How To: Refinish Cabinets
Having expensive cabinets hanging on your kitchen walls doesn’t mean much if you don’t like the color. That’s why many homeowners think about refinishing cabinets with a stain color of their own choosing. It is a big job, but there is a big payoff. Before you begin, however, it’s best to do a little detective work.
If your cabinets are painted…
Before embarking, remove one of the doors and sand off a small area of the finish on the back. Do the same to an area at the back of a rail or stile (horizontal or vertical framing member). If you find hardwood, proceed to the next step. If the doors and drawer fronts are fiberboard, forget about refinishing them with stain. The only way you’re going to get the cherry, oak, or birch tones you love so much is by applying a veneer or buying all new doors and drawer fronts.

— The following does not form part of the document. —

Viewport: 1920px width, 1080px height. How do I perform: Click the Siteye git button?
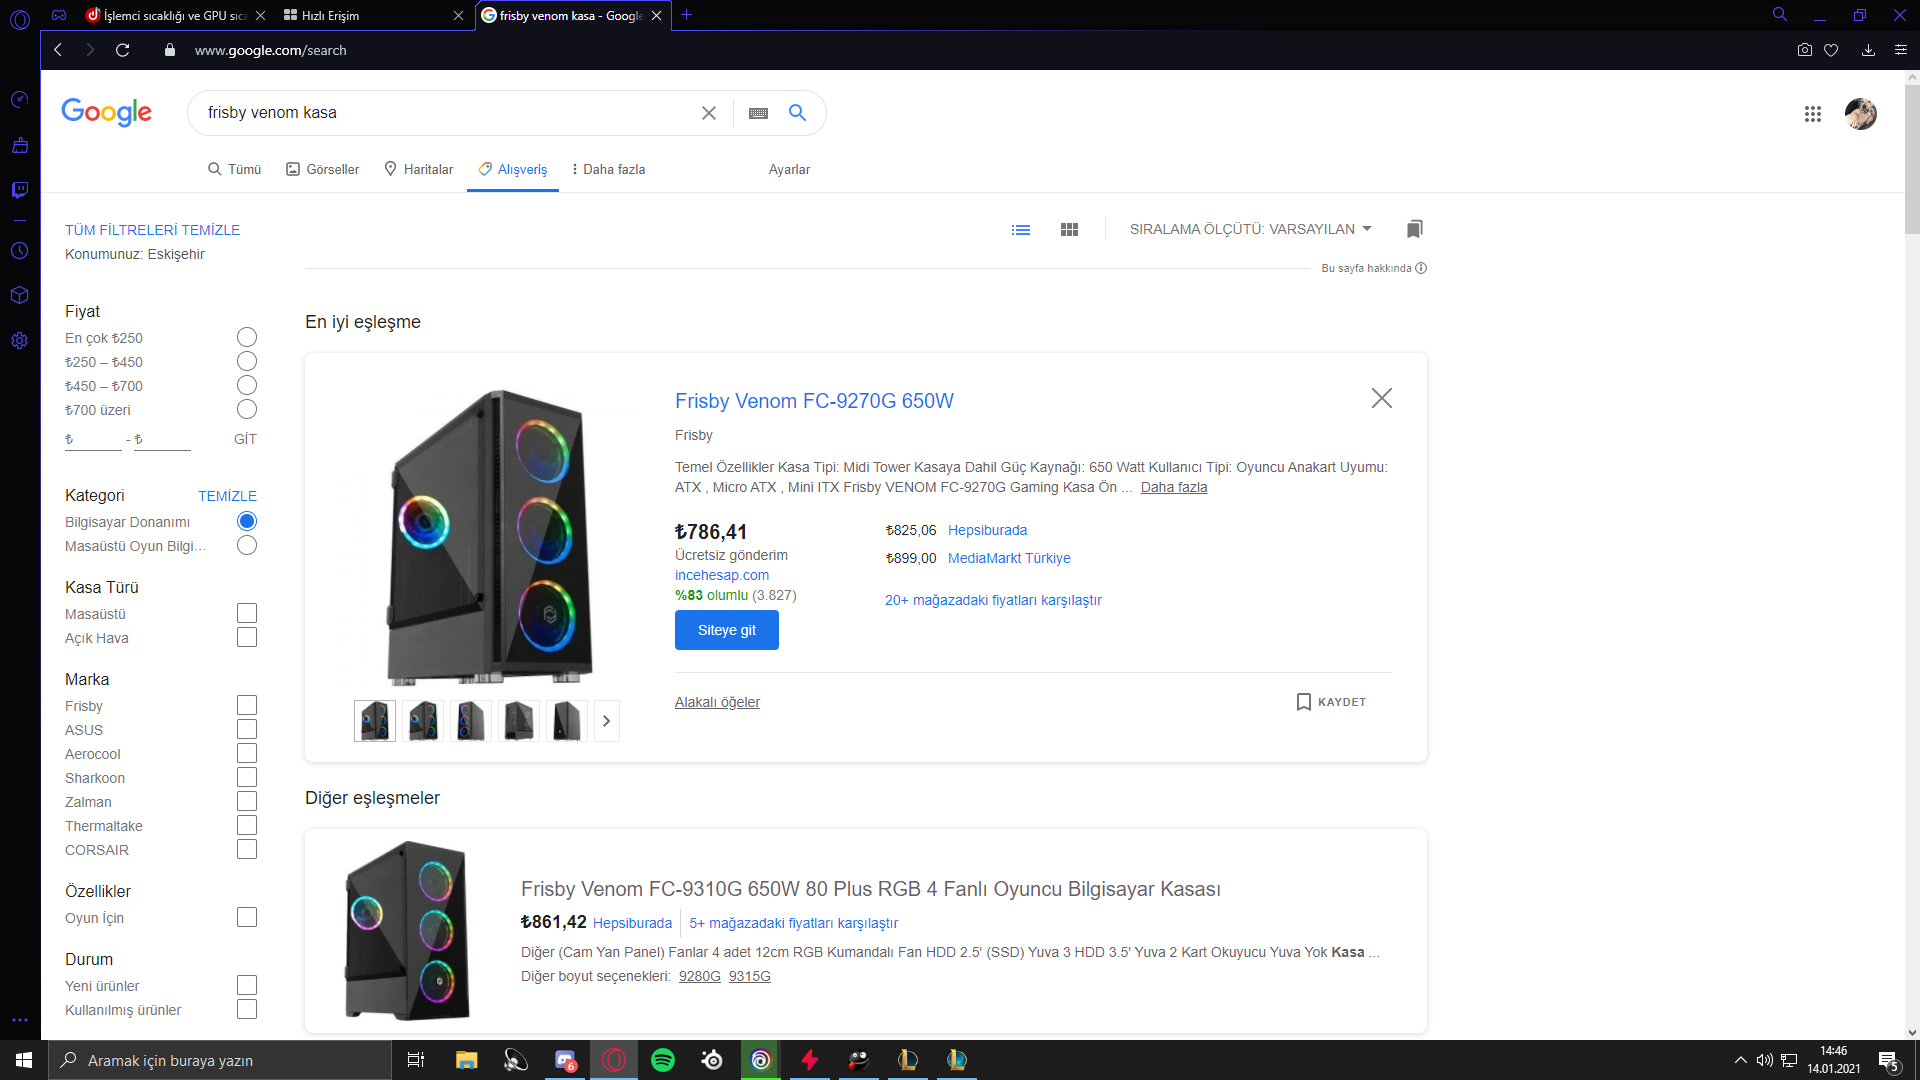(726, 630)
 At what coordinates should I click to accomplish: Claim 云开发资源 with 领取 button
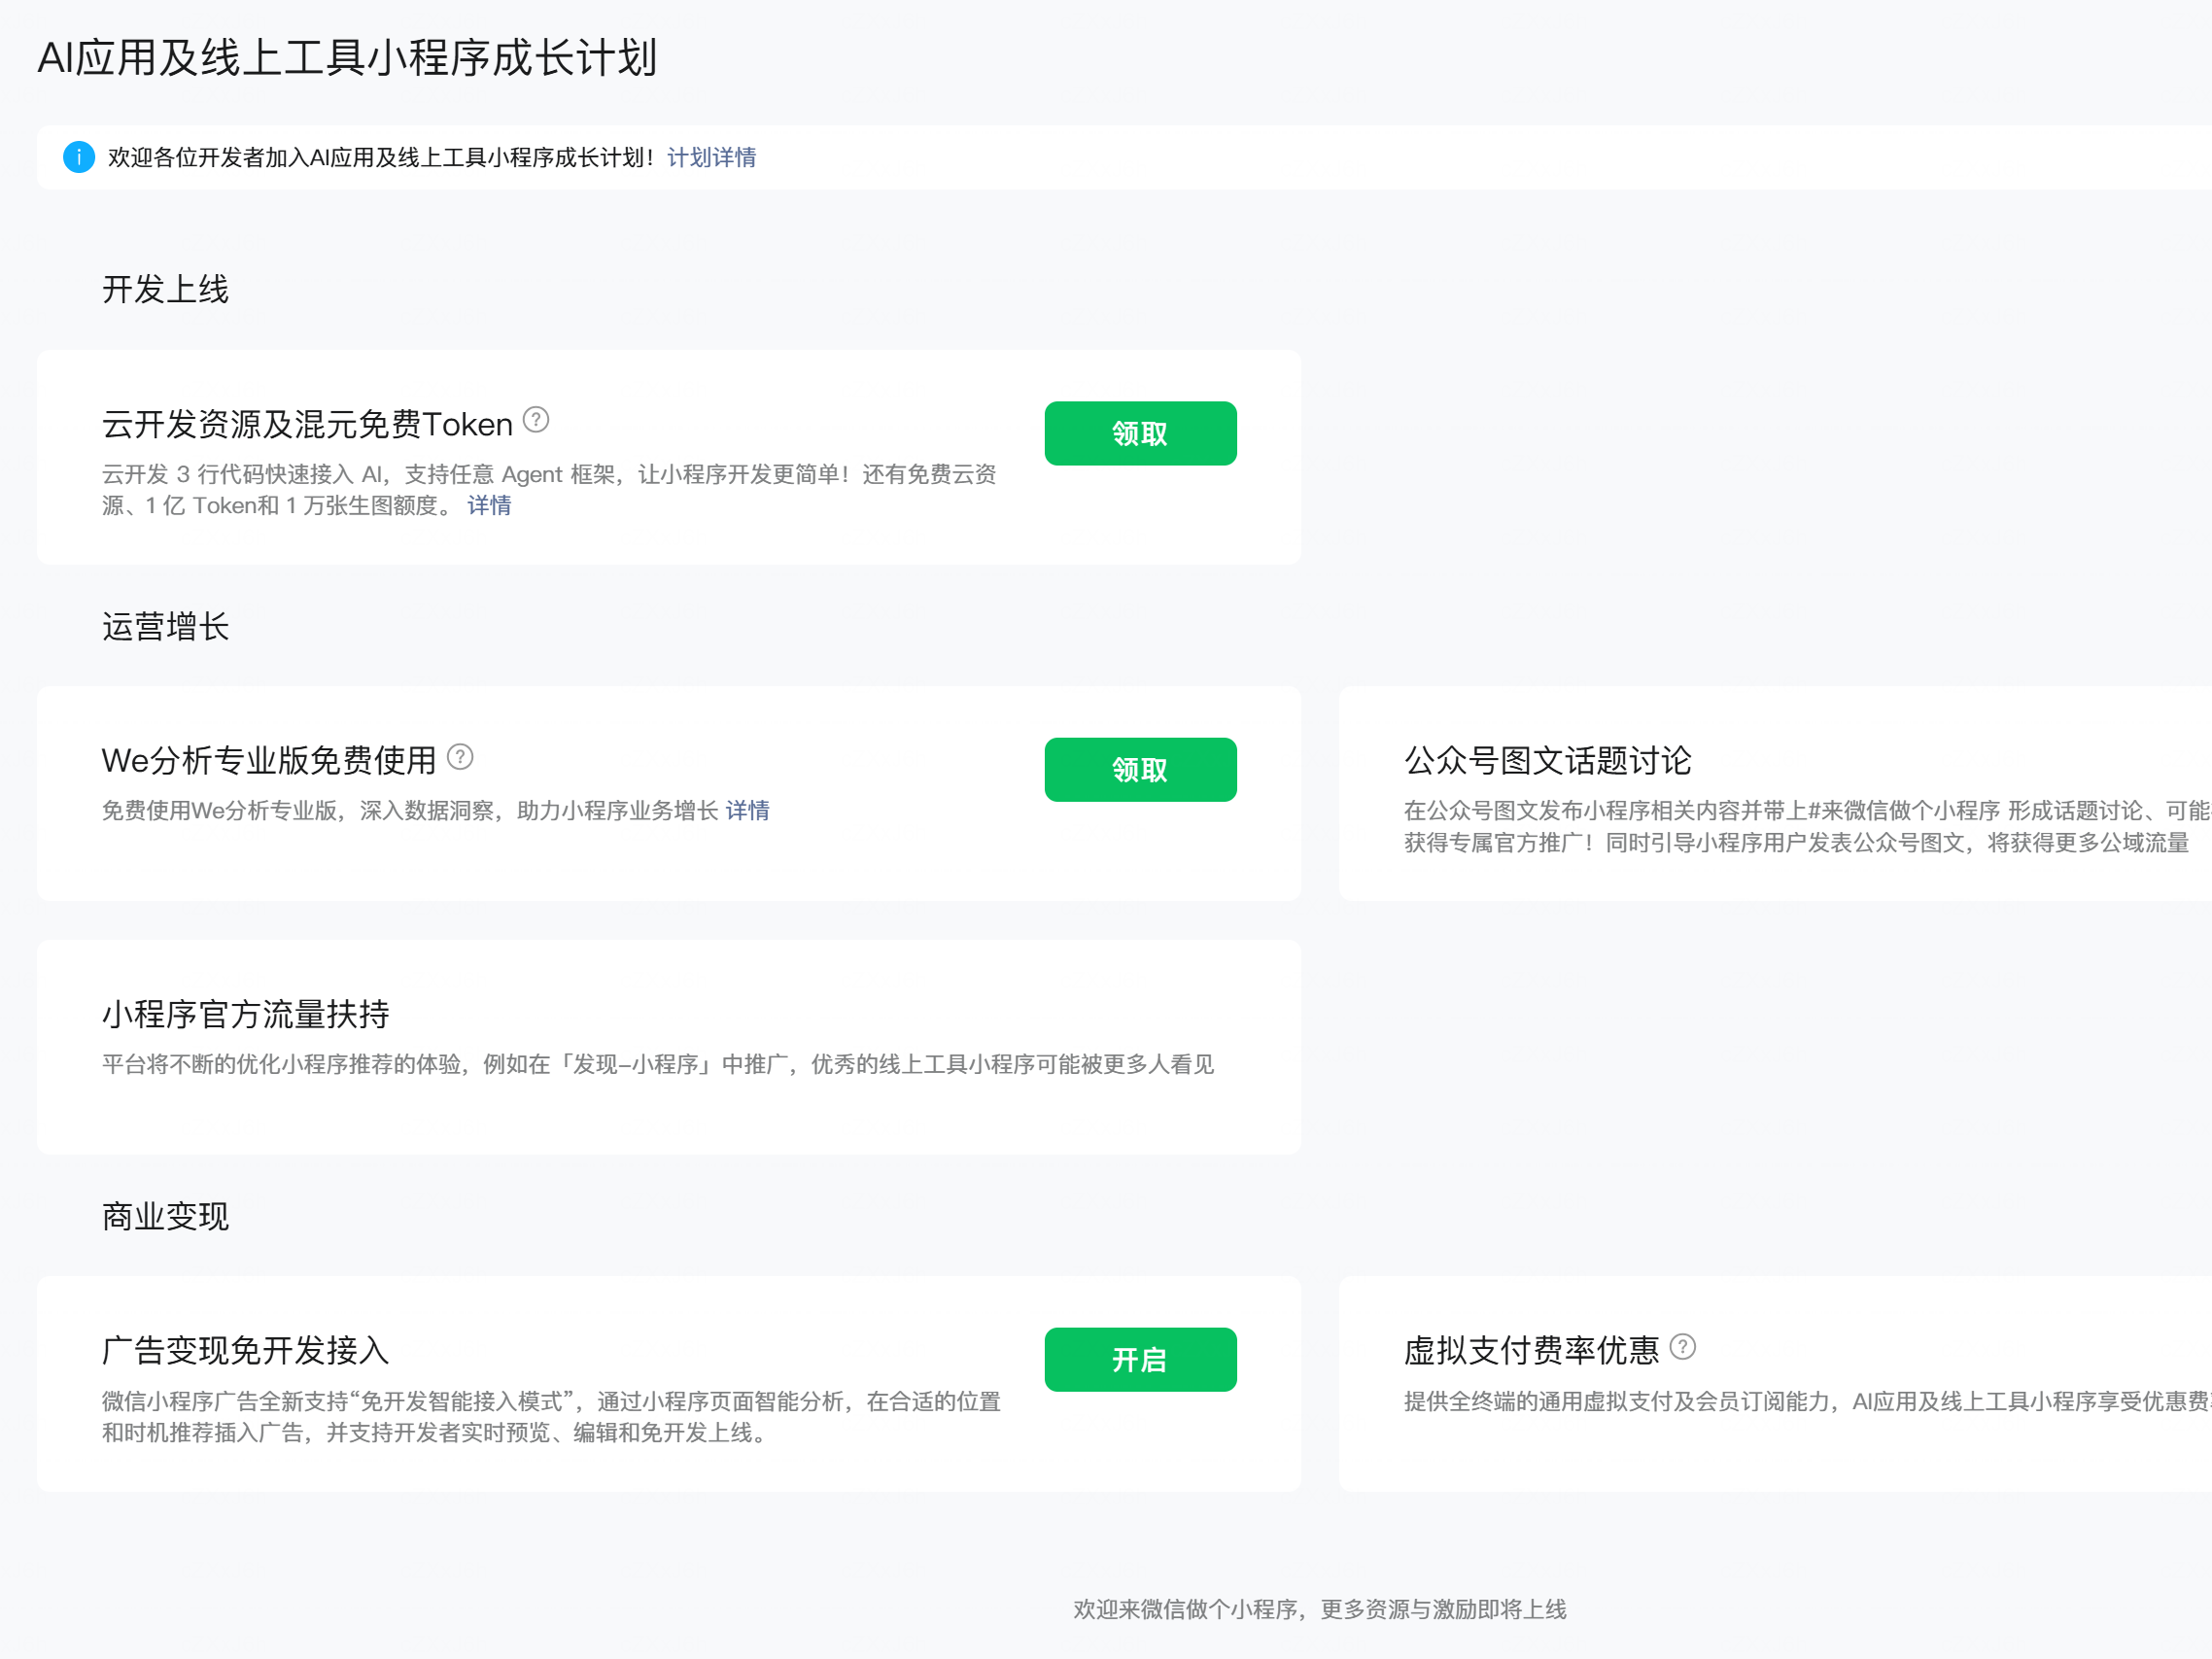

If the doors and drawer fronts are made of hardwood, remove them and take off all the hardware. In a well-ventilated room (or outdoors), use a paint stripper to remove the existing finish. The job is messy and potentially unhealthy, but if you’re careful, it’s better than blowing thousands of dollars on new cabinets.
Removing paint from cabinets, or any wood furniture, requires patience. Not all of the paint lifts off after the first application of remover, and maybe not after the second or third, either. It’s imperative to work in a ventilated space, to wear a respirator, to wear protective gloves and a long-sleeve work shirt. Use a sharp scraper to remove as much finish as possible and use whatever you have on hand (old spoons, dental tools, etc.) to scrape contours and crevices.
Fill dents and deep scratches with wood filler, then sand thoroughly until all finish is removed and the wood is super smooth with no scratches. Make your first pass with an orbital sander using 100-grit paper, your second with 180-grit paper, and your last pass with 220-grit.
Next, apply a sealer (sometimes called a wood conditioner). A sealer does just what it says: It seals the surface with a light, thin coating so that when you apply stain, the color goes on evenly. I prefer Zinsser’s Bull’s Eye Seal Coat, an alcohol-based sealer that’s easy to apply and dries fast. Before applying it, thin out the sealer to 50-50 concentration with denatured alcohol. When the sealer dries, lightly rub with 000 steel wool, then clean the surface thoroughly with a tack cloth.
Apply stain using a soft cotton rag, a brush, or a brush in combination with a rag. Experiment until you find a combination that allows you to apply a consistent tone. If the stain is going on too dark, rub some off. Too light? Don’t worry. You can apply another coat after the first one dries. Once the stain has dried, follow up with another very light rubbing with 000 or 0000 steel wool before cleaning with tack cloth.
Now you can apply a protective coat of clear polyurethane varnish. Applying any clear coat must be done in a dust-free environment. Read the directions on the can and follow them, but when it comes to thinning, you may need to deviate from the product literature. Most makers say you won’t have to, and maybe that is the case under perfect conditions, but I find that it’s usually necessary to pour in a little mineral spirits to keep the polyurethane flowing smoothly and drying without brush marks.
If the cabinets are stained…
If you want a darker tone than the one you currently have, you may be able to simply tint the existing finish. Begin by thoroughly washing grease and wax off the cabinets with TSP and water. Next, lightly sand and wipe off the dust with a tack cloth. Now experiment with a tinted polyurethane varnish (such as Polyshades by Minwax) to see if you can achieve the tone you desire. Tinted polyurethanes combine stain and varnish in a single product.
If you want a lighter tone, remove the clear coat finish using the same method as described for paint. It should be a lot easier than removing paint, but you may have to use an aggressive stripper or chlorine bleach to remove the old stain. Follow up with sanding, sealing, re-staining and clear-coating as described above for staining a previously painted finish. It’s always wise to experiment on the back side of a single door before committing to the project, just to be sure you’re going to be pleased with the results.